The dropshp and space station fits are particularly poor here. The space station is poor because of very few points and one massive outlier. The dropship data also has a couple of outliers that throw off the results. Switching to an elasticity model, however, improves the fit substantially in both cases.
```{r}
#| label: fig-large-craft-linear-fit
#| fig-cap: Linear fit of weight to BV for all large craft unit types. Blue line shows the linear fit and the red line shows a smoothed line.
units |>
filter(group == "Large Craft") |>
ggplot(aes(x=weight, y=bv))+
geom_point(alpha=0.2)+
geom_smooth(method="lm", se=FALSE)+
geom_smooth(color="red", se=FALSE)+
facet_wrap(~unit_type, scales = "free")+
theme_bw()
```
```{r}
#| label: fig-large-craft-elasticity-fit
#| fig-cap: Fit of weight to BV for all large craft unit types using a log-scale on both axes. Blue line shows the linear fit and the red line shows a smoothed line.
units |>
filter(group == "Large Craft") |>
ggplot(aes(x=weight, y=bv))+
geom_point(alpha=0.2)+
geom_smooth(method="lm", se=FALSE)+
geom_smooth(color="red", se=FALSE)+
scale_x_log10()+
scale_y_log10()+
facet_wrap(~unit_type, scales = "free")+
theme_bw()
```
@tbl-model-linear-large-craft and @tbl-model-elasticity-large-craft show tables analogous to those above but for large craft. For Jumpships and Warships we get substantially better fits with the elasticity model. The space station case is the only case of any unit types where the elasticity model actually performs worse. However, given the sparsity of data here, we don't think randomly generating space stations makes much sense anyway.
```{r}
#| label: tbl-model-linear-large-craft
#| tbl-cap: Linear models predicting unit BV by its weight for all large craft unit types.
models <- units |>
filter(group == "Large Craft") |>
group_by(unit_type) |>
group_split() |>
map(.f = function(x) {
lm(bv~weight, data=x)
})
names(models) <- levels(droplevels(units[units$group == "Large Craft",]$unit_type))
modelsummary(models, fmt=3, gof_map = c("nobs", "r.squared"), statistic = NULL,
coef_rename = c("(Intercept)" = "Intercept", "weight" = "Tonnage"))
```
```{r}
#| label: tbl-model-elasticity-large-craft
#| tbl-cap: Elasticity models predicting unit BV by its weight for all large craft unit types.
models <- units |>
filter(group == "Large Craft") |>
group_by(unit_type) |>
group_split() |>
map(.f = function(x) {
lm(log(bv)~log(weight), data=x)
})
names(models) <- levels(droplevels(units[units$group == "Large Craft",]$unit_type))
modelsummary(models, fmt=4, gof_map = c("nobs", "r.squared"), statistic = NULL,
coef_rename = c("(Intercept)" = "Intercept", "weight" = "Tonnage (logged)"))
```
Interestingly, the R2 values are the lowest for dropships.

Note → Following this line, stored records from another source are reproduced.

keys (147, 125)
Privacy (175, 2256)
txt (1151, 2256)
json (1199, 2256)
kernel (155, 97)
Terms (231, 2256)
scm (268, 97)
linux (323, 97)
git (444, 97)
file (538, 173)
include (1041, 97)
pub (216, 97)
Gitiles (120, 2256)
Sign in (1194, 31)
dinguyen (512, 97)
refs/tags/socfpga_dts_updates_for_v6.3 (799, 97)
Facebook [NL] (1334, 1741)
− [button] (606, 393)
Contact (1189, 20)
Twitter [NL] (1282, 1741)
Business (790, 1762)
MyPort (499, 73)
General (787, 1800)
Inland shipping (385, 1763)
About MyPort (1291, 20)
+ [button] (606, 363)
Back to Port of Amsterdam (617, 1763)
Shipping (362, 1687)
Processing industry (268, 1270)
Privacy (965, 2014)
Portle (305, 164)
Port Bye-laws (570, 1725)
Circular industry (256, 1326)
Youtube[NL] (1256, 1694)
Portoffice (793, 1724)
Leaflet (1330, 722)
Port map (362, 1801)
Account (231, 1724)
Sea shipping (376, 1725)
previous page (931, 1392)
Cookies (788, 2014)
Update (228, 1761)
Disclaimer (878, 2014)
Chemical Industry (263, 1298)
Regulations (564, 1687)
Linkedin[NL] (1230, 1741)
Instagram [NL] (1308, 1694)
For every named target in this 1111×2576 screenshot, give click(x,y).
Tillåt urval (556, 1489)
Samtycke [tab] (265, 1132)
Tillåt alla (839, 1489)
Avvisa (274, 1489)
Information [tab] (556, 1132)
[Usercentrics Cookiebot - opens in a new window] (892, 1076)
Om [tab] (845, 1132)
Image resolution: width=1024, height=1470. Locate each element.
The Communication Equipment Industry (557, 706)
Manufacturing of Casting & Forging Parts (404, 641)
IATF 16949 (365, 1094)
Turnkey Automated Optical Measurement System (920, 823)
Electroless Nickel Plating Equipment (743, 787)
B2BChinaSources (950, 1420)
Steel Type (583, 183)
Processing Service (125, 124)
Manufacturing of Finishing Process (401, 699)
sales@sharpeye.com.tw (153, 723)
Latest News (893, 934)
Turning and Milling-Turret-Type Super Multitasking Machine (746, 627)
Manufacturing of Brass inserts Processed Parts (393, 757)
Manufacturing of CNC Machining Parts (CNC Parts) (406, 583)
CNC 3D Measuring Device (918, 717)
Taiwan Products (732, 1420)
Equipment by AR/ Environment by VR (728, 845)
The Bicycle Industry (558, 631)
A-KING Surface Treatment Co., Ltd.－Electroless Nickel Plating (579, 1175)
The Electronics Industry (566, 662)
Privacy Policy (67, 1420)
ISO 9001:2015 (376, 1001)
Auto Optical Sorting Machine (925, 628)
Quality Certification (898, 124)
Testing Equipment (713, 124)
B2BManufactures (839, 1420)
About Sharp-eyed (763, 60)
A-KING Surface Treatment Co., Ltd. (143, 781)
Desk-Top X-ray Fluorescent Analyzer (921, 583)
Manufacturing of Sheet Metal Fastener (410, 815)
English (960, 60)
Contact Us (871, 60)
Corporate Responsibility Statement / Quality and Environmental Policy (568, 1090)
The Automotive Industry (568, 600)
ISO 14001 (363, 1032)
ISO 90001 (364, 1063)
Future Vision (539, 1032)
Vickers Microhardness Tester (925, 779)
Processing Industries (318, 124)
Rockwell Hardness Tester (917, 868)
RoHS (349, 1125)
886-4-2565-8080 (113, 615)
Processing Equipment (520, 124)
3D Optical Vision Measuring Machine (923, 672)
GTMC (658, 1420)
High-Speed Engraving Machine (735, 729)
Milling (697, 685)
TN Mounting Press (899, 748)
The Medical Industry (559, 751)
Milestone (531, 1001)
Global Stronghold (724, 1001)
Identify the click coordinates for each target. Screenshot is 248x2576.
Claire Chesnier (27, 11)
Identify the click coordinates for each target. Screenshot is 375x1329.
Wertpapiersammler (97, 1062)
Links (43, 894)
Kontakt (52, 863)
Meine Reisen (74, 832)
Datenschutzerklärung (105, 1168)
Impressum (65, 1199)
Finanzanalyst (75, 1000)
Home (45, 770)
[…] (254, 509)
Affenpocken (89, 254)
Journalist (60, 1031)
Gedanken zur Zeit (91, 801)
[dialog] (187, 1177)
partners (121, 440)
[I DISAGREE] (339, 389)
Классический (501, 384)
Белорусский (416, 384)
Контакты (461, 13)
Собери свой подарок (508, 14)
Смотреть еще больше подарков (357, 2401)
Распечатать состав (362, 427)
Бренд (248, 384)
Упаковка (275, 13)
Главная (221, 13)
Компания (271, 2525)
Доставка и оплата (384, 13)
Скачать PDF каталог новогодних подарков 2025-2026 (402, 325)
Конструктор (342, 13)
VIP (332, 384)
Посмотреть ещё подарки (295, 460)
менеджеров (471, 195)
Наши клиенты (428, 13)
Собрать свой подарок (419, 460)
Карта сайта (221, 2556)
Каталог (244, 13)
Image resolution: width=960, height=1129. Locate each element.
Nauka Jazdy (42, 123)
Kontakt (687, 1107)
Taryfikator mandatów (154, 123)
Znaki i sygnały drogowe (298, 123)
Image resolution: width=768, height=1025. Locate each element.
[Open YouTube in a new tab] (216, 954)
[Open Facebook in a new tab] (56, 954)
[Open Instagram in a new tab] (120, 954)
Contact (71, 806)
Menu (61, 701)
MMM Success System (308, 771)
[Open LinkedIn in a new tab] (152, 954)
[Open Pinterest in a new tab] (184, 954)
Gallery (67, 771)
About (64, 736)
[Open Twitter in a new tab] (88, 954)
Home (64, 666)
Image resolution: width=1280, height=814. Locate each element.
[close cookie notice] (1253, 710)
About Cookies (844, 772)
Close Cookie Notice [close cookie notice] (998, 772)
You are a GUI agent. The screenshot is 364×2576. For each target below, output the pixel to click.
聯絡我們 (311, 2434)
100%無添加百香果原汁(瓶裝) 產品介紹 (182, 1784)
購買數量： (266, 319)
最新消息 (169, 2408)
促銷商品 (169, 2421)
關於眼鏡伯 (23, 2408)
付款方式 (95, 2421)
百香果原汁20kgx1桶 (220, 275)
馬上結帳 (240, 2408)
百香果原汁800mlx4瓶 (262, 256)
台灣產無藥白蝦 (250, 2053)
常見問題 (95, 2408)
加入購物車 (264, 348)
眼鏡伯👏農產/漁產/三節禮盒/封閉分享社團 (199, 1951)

This suggests that regardless of method dropship generation via generic BV will create a high level of variability.
## Gun Emplacements
Gun emplacements need to be handled differently as they currently have no weight. In general, gun emplacements need reworking for many things including balance. For now, we will just use the mean weight of gun emplacements as a static generic BV.
```{r}
temp <- units |>
filter(group == "Gun Emplacement")
mean(temp$bv)
```
## Conclusions
Overall, the results here indicate that we should use an elasticity model for all cases. This improved fit, sometimes substantially, for most units and did not noticeably produce any poor fits.